■ **EXERCISE**: Could you reproduce the lines below from the one with "Check Canonical Ubuntu 20.04 Minimal checkbox" through the one with "You are a computer-use agent. 480x429 pixels."? Keep both ends and add nothing.

[AVAILABLE DATA Boundary: Start]

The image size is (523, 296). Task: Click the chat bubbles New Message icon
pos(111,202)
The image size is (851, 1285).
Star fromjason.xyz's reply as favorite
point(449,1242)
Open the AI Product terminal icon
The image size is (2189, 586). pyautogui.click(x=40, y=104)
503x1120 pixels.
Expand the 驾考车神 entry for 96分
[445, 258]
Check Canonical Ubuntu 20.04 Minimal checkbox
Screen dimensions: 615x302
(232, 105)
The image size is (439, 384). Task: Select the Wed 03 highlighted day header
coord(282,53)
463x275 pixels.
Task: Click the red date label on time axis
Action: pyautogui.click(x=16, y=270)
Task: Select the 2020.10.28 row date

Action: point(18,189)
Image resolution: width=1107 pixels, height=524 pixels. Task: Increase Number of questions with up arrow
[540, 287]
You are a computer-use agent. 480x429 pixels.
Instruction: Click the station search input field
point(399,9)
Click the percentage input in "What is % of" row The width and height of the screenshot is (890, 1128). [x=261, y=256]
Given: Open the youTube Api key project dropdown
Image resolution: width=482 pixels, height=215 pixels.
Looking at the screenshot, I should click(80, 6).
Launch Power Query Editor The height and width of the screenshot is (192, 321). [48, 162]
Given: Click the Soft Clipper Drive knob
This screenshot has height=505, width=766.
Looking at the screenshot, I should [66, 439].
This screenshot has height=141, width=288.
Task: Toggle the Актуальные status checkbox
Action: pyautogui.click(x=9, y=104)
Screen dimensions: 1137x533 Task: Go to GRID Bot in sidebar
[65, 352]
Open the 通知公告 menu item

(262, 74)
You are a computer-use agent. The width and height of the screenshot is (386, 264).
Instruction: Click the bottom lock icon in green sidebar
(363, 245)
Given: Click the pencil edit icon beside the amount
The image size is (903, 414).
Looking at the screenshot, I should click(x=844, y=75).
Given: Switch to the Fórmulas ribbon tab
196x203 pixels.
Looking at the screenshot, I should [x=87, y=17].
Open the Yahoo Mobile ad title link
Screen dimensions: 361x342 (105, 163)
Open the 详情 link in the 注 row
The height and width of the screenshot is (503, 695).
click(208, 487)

[AVAILABLE DATA Boundary: End]

■ **EXERCISE OUTPUT**:
Check Canonical Ubuntu 20.04 Minimal checkbox
Screen dimensions: 615x302
(232, 105)
The image size is (439, 384). Task: Select the Wed 03 highlighted day header
coord(282,53)
463x275 pixels.
Task: Click the red date label on time axis
Action: pyautogui.click(x=16, y=270)
Task: Select the 2020.10.28 row date

Action: point(18,189)
Image resolution: width=1107 pixels, height=524 pixels. Task: Increase Number of questions with up arrow
[540, 287]
You are a computer-use agent. 480x429 pixels.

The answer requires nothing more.